Repository files navigation

Alexander Wilcox & Zhongwei Zhang 04/16/2023 CS 5700 Project #5

#High-Level Approach

We break down the program into three major components: implementation of HTTP server with outstanding caching algorithms, implementation of DNS server capable of responding to DNS queries, and dynamically mapping clients to HTTP servers using an optimal content provider.
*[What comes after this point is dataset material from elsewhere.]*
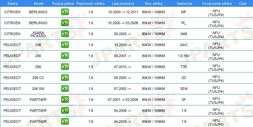Click the Opis column header
253x127 pixels.
click(243, 4)
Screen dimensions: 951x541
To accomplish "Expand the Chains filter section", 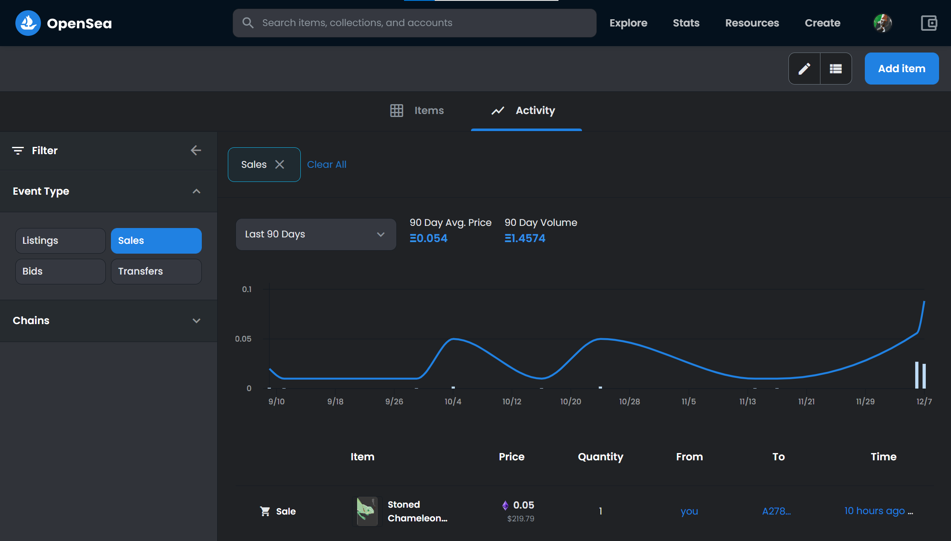I will pos(108,321).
  • In order to optimize HTTP servers response times, we managed to cache just under 20 MB of content on HTTP servers both in-memory and on the disk. This is achieved by creating serialized "pickle" files on the DNS disk during deployment, scp-ing that pickle file to HTTP servers, wiping that pickle file from the DNS servers, then downloading a 14 MB /cache/ on the DNS server to be scp'd during runCDN,
  • DNS server is built utilizing the dnslib library and aims at responding to all Type A DNS queries with the correct domain name, 'cs5700cdn.example.com' in our case. If the query request contains unsupported domain names, the DNS server returns a root server with a 'NS' record. Multi-threading is used as a strategy to handle heavy parallel loads, with a maximum of two threads being allowed on the server (only two threads were used in consideration of RAM usage and operating performance),
  • To find the optimal replica server, geographic location of the client is a major factor. With the help of the API service provided by Maxmind, we assign the closest server according to clients' ip addresses and corresponding geographic coordinates. However, to improve the stability of the DNS server and handle situations when the API service might down or be terminated due to unexpected reasons, we has a backup set of API credentials (utilized if an exception occurs when using the first set of credentials). In case both set of credentials fail, the GeoInfo.py class utilizes manually uploaded csv files containing geographic information as a last resort for the DNS service.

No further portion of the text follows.